Aconteceu ontem, trazida na mala de garupa deste doismilenove que há pouco se apresentou, a primeira Quinta Gaudéria do ano – e em grande estilo: depois de muitos meses de negociação, finalmente o Ogro abriu as portas da sua nova casa para a revista Caras um bando de malacabados pisarem na grama, comerem tudo o que encontraram pela frente, sujarem o tapete da sala e ainda saírem reclamando.
A previsão do tempo, desde a manhã, já avisava que a chuva estava por perto e que no final do dia daria as caras; como ninguém é de açúcar, mantivemos os planos e sequer uma capa de chuva peguei (erro de principiante): no final do dia, conforme combinado, nos reunimos (eu, Diabolin e Landão) na saída de Porto Alegre para mais adiante encontrarmos o Avélinho em um posto de gasolina às margens da BR116. Dali para diante, seguimos naquele balé hipnótico de um bonde na estrada – sempre bonito, mesmo com uma pequena quantidade de motos – até a casa do Ogro, onde o próprio nos esperava.
Carne no fogo, cerveja gelada, muito papo… E veio a chuva. Pesada. Incessante. Mas seguimos o baile: durante algumas horas, ficamos ali, ao redor da churrasqueira, colocando e conversa em dia e torcendo para a chuva pelo menos diminuir. Nada. Então tá: simbora assim mesmo.
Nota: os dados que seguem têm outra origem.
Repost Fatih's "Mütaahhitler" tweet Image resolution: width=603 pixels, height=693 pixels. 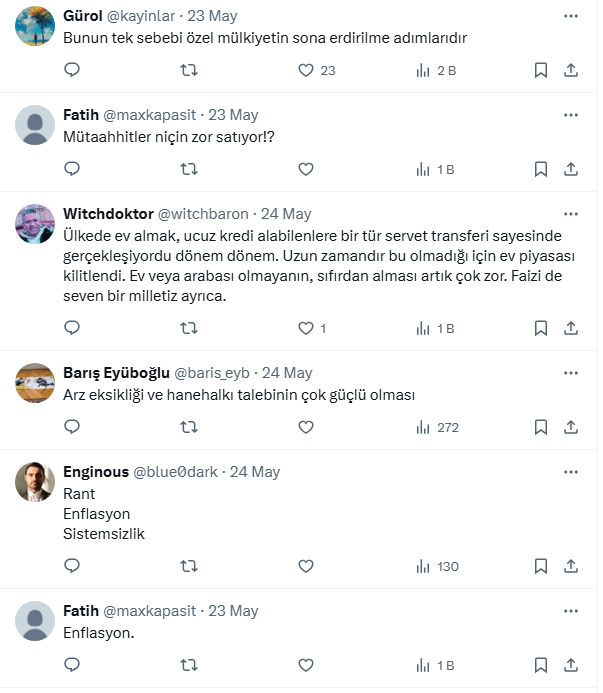pyautogui.click(x=188, y=169)
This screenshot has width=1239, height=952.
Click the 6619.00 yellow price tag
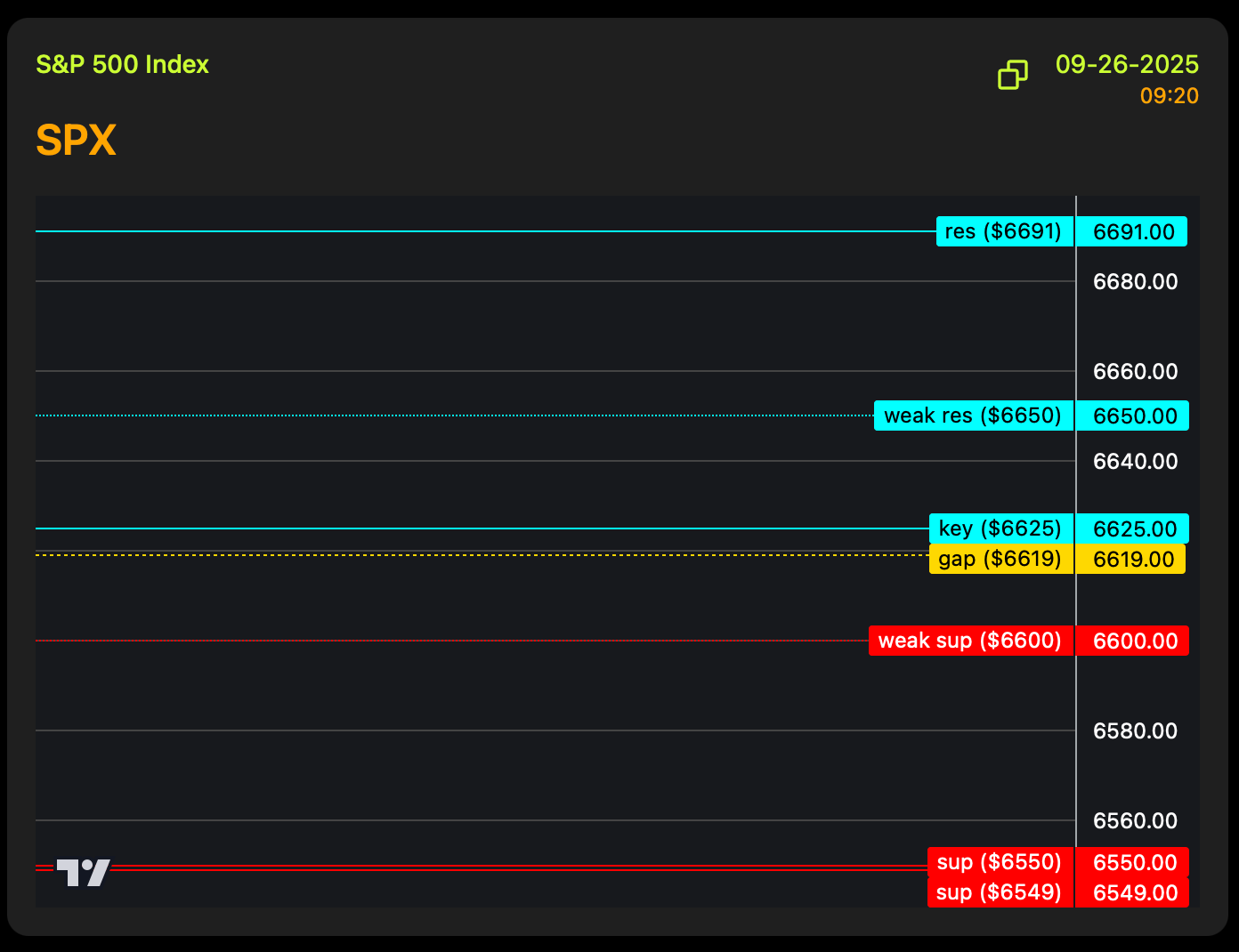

Os dois senhores do bonde, devidamente paramentados com suas capas de chuva, se divertiam às nossas custas: pior que eu só o Landão de mangas curtas – mas que foram devidamente cobertas com uma jaqueta surrupiada do armário do anfitrião. A mim, que estava de jaqueta de couro, restou proteger a câmera com um saco plástico (que só serviu para empoçar água) e pegar a estrada; foram cerca de 60km debaixo de uma quantidade considerável de chuva (aumentada pela falta dos equipamentos corretos) e o previsível aconteceu: cheguei em casa com mais água acumulada que uma piscina infantil. Ainda assim, com tudo isso, o bonde que me hipnotizou na ida fez o mesmo na volta: o reflexo das sinaleiras e cromados das motos dos meus companheiros serpenteando na chuva intensa pela BR-116 era uma cena de cinema.
No final das contas, tudo certo: mais uma bela Quinta Gaudéria – a primeira de muitas neste 2009.